George Eustice, the Environment Secretary, defended the Government's approach, telling Sky News the "vast majority" of the recommendations have been taken forward.
He said: "I have spoken directly to Henry Dimbleby about this. We take forward the vast majority of his recommendations and so on health and obesity, for instance, he recommended a data partnership, that was his flagship recommendation, we are taking that up because business has access to far better consumer data than government ever can. And of course we have already introduced many things in this space.”
George Eustice, the Environment Secretary, said the Northern Ireland Protocol is a "serious threat" to peace in Northern Ireland and must be changed.
He also argued the UK has been forced to act unilaterally to make changes to post-Brexit border rules because the EU has refused to give ground during negotiations.
He told Sky News: “Obviously when the Bill is introduced we will set out the legal basis for that and the Attorney General has been involved closely with this and has given her advice on it.
“But the crucial thing is we have to make this Northern Ireland Protocol work properly because at the moment it is a serious threat to the Belfast Good Friday Agreement and we don’t have the inter-ministerial committees meeting which is supposed to bring together politicians on both sides of the Irish border, Stormont is not sitting and trade from GB to Northern Ireland is being severely affected.
“So we have to get a durable solution to this. We have been trying very hard with the European Union to get them to discuss, they are refusing to even change their mandate and so we have to basically give clarity about what the protocol means, how it should be interpreted. Only the UK can do that.”
Good morning and welcome to today's politics live blog.

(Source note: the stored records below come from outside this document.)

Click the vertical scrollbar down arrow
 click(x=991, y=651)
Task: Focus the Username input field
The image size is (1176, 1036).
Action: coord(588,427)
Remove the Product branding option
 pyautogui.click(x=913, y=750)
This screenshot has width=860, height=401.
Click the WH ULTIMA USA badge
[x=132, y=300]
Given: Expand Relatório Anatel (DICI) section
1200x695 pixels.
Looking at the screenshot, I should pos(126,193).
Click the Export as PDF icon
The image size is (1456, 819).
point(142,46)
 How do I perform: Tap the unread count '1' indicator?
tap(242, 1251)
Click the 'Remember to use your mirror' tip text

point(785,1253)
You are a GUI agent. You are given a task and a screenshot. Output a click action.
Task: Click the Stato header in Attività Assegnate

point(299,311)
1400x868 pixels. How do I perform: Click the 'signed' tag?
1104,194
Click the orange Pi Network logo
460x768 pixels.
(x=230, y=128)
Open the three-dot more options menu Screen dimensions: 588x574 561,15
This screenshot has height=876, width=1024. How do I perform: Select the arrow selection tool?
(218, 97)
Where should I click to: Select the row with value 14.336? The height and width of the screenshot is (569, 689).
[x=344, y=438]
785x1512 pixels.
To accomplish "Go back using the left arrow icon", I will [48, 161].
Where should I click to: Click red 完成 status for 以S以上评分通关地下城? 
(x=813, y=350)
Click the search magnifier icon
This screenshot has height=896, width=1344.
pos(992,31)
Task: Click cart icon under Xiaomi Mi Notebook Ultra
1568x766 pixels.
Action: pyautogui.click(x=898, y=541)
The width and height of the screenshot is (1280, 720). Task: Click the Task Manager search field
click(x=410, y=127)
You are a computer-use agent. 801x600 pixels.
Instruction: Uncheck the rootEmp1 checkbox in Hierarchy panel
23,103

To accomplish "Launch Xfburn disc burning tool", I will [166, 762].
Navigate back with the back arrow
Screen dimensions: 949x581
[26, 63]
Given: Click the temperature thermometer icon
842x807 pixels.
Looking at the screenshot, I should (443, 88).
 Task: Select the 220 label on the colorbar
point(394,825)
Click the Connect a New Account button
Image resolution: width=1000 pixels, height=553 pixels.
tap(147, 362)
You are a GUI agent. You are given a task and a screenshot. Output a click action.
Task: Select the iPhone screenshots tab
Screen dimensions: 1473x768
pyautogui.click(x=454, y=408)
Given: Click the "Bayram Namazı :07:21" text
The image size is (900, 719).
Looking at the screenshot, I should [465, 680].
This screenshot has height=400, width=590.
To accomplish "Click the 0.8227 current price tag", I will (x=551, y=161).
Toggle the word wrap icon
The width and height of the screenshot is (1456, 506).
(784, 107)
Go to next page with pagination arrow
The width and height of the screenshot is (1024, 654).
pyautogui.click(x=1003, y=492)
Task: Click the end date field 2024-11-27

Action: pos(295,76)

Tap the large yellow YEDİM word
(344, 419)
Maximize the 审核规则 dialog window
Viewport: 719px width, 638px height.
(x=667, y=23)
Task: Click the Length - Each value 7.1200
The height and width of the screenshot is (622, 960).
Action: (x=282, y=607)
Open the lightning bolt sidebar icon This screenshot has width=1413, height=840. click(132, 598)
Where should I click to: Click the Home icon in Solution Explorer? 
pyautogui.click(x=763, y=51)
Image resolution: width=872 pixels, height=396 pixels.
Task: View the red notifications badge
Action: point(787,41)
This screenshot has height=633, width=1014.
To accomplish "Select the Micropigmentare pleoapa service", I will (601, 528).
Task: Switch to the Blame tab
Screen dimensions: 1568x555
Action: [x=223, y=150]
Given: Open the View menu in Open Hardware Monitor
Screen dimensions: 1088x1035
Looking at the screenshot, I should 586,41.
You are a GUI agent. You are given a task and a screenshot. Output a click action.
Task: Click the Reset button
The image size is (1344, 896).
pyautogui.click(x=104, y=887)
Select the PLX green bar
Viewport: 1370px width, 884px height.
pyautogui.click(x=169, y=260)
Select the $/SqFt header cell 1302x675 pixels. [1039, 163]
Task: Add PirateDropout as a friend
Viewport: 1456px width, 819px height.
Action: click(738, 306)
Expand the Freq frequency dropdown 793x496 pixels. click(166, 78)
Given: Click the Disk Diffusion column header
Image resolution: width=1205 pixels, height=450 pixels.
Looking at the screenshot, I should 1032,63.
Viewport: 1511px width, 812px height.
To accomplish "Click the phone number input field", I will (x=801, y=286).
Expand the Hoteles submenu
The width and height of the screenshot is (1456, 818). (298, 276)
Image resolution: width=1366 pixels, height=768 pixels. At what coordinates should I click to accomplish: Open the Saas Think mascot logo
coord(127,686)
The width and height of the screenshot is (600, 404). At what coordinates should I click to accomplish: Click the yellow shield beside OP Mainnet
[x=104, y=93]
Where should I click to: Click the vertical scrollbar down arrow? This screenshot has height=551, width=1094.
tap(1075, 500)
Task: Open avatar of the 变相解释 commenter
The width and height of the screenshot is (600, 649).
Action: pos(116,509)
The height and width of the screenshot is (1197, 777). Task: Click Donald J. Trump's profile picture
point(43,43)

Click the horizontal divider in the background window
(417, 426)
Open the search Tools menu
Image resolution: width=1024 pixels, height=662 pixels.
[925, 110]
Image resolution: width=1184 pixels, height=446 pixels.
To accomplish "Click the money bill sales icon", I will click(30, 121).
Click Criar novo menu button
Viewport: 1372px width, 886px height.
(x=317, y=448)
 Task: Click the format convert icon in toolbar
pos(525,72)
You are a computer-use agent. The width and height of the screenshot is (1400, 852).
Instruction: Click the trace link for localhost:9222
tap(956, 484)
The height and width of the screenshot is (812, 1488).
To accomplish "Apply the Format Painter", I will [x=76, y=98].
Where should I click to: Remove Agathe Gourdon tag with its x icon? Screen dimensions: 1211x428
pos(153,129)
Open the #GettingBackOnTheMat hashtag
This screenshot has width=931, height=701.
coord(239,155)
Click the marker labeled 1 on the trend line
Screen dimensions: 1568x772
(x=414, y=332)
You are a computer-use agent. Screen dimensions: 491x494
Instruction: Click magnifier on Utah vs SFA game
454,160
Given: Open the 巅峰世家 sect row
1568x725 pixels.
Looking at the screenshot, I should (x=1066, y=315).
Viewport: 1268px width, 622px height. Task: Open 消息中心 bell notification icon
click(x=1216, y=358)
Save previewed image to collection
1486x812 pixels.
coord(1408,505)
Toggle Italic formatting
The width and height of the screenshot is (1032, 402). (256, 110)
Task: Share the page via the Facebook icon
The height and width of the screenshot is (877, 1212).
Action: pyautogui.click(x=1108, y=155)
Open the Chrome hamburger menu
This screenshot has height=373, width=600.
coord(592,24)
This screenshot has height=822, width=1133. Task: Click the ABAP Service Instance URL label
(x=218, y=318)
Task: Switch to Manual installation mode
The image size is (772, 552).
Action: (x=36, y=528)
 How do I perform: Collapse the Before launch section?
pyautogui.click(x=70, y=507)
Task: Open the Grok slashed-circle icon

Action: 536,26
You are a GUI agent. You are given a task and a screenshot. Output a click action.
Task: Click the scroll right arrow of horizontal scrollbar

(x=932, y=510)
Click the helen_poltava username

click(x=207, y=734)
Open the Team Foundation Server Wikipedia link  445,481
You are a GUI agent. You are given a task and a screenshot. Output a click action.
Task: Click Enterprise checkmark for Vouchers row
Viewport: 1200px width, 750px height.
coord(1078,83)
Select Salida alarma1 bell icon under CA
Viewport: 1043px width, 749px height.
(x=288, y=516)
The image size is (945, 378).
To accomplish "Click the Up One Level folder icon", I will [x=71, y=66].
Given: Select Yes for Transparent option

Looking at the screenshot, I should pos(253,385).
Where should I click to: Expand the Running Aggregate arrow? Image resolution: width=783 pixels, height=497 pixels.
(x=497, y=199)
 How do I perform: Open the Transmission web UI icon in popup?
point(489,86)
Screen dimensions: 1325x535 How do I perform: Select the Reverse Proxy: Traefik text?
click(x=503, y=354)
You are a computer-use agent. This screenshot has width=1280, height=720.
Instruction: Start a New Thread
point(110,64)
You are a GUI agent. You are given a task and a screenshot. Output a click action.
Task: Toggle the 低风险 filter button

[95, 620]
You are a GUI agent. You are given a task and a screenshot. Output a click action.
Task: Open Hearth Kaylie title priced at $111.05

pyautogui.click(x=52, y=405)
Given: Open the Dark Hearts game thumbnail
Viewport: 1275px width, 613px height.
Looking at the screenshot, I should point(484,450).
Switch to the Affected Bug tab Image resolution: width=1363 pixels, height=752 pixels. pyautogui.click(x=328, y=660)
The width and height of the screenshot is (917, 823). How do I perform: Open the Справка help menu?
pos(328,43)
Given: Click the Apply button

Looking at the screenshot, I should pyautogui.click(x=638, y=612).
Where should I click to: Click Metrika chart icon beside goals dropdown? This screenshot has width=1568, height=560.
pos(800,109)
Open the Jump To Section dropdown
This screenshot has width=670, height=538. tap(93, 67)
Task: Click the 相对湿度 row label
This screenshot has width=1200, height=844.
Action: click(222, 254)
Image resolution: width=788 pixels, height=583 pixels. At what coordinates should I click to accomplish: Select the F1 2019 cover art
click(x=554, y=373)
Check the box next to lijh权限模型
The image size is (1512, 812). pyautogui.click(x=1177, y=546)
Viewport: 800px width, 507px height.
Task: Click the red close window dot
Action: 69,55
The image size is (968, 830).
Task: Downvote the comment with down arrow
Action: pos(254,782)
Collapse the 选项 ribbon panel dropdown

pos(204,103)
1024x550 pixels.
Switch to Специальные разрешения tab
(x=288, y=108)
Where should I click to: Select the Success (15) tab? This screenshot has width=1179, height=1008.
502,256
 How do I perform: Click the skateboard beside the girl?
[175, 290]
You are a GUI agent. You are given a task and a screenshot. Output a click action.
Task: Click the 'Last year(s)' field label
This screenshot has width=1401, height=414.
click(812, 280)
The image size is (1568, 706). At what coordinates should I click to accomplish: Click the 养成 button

The Government will publish its Northern Ireland Protocol Bill this afternoon - the legislation which will give ministers the power to unilaterally tear up post-Brexit border rules in Northern Ireland.
The publication of the draft laws will spark a political firestorm, with the EU having warned the UK's approach could breach international law.
Ministers will also publish the Government's new Food Strategy amid claims it does not go far enough to change the nation's approach to healthy eating.
I will guide you through all of the key developments.